▶
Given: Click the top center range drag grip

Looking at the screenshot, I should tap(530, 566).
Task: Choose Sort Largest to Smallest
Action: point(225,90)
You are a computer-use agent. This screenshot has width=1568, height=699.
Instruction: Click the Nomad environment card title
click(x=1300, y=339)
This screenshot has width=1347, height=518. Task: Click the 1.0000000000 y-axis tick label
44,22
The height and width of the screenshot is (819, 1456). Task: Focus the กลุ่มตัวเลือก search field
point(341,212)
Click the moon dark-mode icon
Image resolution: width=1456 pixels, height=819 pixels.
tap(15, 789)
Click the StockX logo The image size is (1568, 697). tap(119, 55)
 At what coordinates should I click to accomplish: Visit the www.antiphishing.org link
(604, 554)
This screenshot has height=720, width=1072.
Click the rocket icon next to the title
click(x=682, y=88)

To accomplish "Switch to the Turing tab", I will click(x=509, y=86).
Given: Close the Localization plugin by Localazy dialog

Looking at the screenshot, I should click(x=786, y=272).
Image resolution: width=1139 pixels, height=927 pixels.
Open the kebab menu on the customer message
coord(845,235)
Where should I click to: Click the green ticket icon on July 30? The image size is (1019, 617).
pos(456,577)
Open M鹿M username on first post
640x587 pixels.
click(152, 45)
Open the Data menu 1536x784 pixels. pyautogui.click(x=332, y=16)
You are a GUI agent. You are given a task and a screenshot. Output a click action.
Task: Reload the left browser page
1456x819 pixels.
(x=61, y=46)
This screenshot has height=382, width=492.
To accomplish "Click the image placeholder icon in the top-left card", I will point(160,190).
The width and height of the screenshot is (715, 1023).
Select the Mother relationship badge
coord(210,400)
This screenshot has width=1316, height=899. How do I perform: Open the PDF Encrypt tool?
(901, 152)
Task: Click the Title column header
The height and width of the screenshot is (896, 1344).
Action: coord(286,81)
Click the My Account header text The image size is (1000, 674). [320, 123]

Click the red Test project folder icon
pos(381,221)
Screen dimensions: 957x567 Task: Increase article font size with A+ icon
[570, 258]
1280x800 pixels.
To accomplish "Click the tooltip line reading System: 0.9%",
◀
**Short exercise**
Copy out the items above with every "pixels" swapped for "px", changing nothing else.

**Result of this task**
Given: Click the top center range drag grip

Looking at the screenshot, I should tap(530, 566).
Task: Choose Sort Largest to Smallest
Action: point(225,90)
You are a computer-use agent. This screenshot has width=1568, height=699.
Instruction: Click the Nomad environment card title
click(x=1300, y=339)
This screenshot has width=1347, height=518. Task: Click the 1.0000000000 y-axis tick label
44,22
The height and width of the screenshot is (819, 1456). Task: Focus the กลุ่มตัวเลือก search field
point(341,212)
Click the moon dark-mode icon
Image resolution: width=1456 px, height=819 px.
tap(15, 789)
Click the StockX logo The image size is (1568, 697). tap(119, 55)
 At what coordinates should I click to accomplish: Visit the www.antiphishing.org link
(604, 554)
This screenshot has height=720, width=1072.
Click the rocket icon next to the title
click(x=682, y=88)

To accomplish "Switch to the Turing tab", I will click(x=509, y=86).
Given: Close the Localization plugin by Localazy dialog

Looking at the screenshot, I should click(x=786, y=272).
Image resolution: width=1139 px, height=927 px.
Open the kebab menu on the customer message
coord(845,235)
Where should I click to: Click the green ticket icon on July 30? The image size is (1019, 617).
pos(456,577)
Open M鹿M username on first post
640x587 px.
click(152, 45)
Open the Data menu 1536x784 px. pyautogui.click(x=332, y=16)
You are a GUI agent. You are given a task and a screenshot. Output a click action.
Task: Reload the left browser page
1456x819 px.
(x=61, y=46)
This screenshot has height=382, width=492.
To accomplish "Click the image placeholder icon in the top-left card", I will point(160,190).
The width and height of the screenshot is (715, 1023).
Select the Mother relationship badge
coord(210,400)
This screenshot has width=1316, height=899. How do I perform: Open the PDF Encrypt tool?
(901, 152)
Task: Click the Title column header
The height and width of the screenshot is (896, 1344).
Action: coord(286,81)
Click the My Account header text The image size is (1000, 674). [320, 123]

Click the red Test project folder icon
pos(381,221)
Screen dimensions: 957x567 Task: Increase article font size with A+ icon
[570, 258]
1280x800 px.
To accomplish "Click the tooltip line reading System: 0.9%",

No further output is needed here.